BACKGROUND: After a person has been injured, prehospital administration of plasma in addition to the initiation of standard resuscitation procedures in the prehospital environment may reduce the risk of downstream complications from hemorrhage and shock. Data from large clinical trials are lacking to show either the efficacy or the risks associated with plasma transfusion in the prehospital setting.

METHODS: To determine the efficacy and safety of prehospital administration of thawed plasma in injured patients who are at risk for hemorrhagic shock, we conducted a pragmatic, multicenter, cluster-randomized, phase 3 superiority trial that compared the administration of thawed plasma with standard-care resuscitation during air medical transport. The primary outcome was mortality at 30 days.

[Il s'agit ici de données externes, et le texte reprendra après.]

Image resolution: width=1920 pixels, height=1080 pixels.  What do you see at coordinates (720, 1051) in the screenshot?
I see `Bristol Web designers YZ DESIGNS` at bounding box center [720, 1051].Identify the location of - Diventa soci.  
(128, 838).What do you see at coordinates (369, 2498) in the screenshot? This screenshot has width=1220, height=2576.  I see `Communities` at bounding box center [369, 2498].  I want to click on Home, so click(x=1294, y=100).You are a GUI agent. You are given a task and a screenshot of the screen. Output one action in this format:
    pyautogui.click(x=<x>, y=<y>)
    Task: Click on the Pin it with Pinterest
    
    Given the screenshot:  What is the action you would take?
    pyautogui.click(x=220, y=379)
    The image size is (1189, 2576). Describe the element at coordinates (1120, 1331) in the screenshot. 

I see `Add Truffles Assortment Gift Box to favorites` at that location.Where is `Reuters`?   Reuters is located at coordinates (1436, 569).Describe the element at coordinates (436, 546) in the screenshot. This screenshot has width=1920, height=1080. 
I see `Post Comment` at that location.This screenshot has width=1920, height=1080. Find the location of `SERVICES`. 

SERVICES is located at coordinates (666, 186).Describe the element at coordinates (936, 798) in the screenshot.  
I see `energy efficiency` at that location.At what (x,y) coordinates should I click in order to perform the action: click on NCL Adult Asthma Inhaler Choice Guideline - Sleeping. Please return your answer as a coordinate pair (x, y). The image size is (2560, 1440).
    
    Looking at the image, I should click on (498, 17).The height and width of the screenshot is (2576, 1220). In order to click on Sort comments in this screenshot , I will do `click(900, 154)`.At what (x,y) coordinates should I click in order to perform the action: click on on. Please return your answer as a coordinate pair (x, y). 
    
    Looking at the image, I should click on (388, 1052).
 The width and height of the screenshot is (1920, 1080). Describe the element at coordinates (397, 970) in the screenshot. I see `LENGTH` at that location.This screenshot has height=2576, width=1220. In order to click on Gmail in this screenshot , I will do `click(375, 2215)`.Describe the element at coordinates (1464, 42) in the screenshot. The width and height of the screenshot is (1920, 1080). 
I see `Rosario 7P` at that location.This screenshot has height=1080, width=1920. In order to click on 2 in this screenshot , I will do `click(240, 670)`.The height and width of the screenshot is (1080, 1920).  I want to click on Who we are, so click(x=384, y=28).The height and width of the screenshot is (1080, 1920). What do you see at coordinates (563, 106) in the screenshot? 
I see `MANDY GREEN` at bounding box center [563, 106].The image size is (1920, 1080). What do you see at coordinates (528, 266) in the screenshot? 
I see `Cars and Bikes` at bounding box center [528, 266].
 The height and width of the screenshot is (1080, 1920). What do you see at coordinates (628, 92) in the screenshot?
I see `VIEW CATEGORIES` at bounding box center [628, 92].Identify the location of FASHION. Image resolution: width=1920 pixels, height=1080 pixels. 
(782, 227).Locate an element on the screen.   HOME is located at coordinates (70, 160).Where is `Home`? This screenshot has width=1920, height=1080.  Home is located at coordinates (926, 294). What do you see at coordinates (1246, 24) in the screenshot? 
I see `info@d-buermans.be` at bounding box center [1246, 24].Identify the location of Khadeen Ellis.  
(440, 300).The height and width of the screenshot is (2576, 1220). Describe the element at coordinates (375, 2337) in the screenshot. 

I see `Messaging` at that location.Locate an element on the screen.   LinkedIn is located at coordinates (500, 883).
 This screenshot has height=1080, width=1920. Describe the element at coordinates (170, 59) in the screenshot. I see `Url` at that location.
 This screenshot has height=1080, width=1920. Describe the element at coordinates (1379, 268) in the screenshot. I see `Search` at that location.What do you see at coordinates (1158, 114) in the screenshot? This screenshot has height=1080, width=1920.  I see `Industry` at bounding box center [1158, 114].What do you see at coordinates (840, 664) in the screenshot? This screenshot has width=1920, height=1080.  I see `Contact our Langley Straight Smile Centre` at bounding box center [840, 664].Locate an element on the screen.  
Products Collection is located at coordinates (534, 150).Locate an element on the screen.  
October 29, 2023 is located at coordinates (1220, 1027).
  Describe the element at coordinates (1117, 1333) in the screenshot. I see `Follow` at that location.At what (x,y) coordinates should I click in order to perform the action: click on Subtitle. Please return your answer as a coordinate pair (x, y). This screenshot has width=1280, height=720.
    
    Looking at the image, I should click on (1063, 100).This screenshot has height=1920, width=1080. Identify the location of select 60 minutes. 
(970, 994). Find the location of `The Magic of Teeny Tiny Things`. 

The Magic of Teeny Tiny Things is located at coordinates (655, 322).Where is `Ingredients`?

RESULTS: A total of 501 patients were evaluated: 230 patients received plasma (plasma group) and 271 received standard-care resuscitation (standard-care group). Mortality at 30 days was significantly lower in the plasma group than in the standard-care group (23.2% vs. 33.0%; difference, -9.8 percentage points; 95% confidence interval, -18.6 to -1.0%; P=0.03). A similar treatment effect was observed across nine prespecified subgroups (heterogeneity chi-square test, 12.21; P=0.79). Kaplan-Meier curves showed an early separation of the two treatment groups that began 3 hours after randomization and persisted until 30 days after randomization (log-rank chi-square test, 5.70; P=0.02). The median prothrombin-time ratio was lower in the plasma group than in the standard-care group (1.2 [interquartile range, 1.1 to 1.4] vs. 1.3 [interquartile range, 1.1 to 1.6], P<0.001) after the patients' arrival at the trauma center. No significant differences between the two groups were noted with respect to multiorgan failure, acute lung injury-acute respiratory distress syndrome, nosocomial infections, or allergic or transfusion-related reactions.

CONCLUSIONS: In injured patients at risk for hemorrhagic shock, the prehospital administration of thawed plasma was safe and resulted in lower 30-day mortality and a lower median prothrombin-time ratio than standard-care resuscitation. (Funded by the U.S. Army Medical Research and Materiel Command; PAMPer ClinicalTrials.gov number, NCT01818427 .).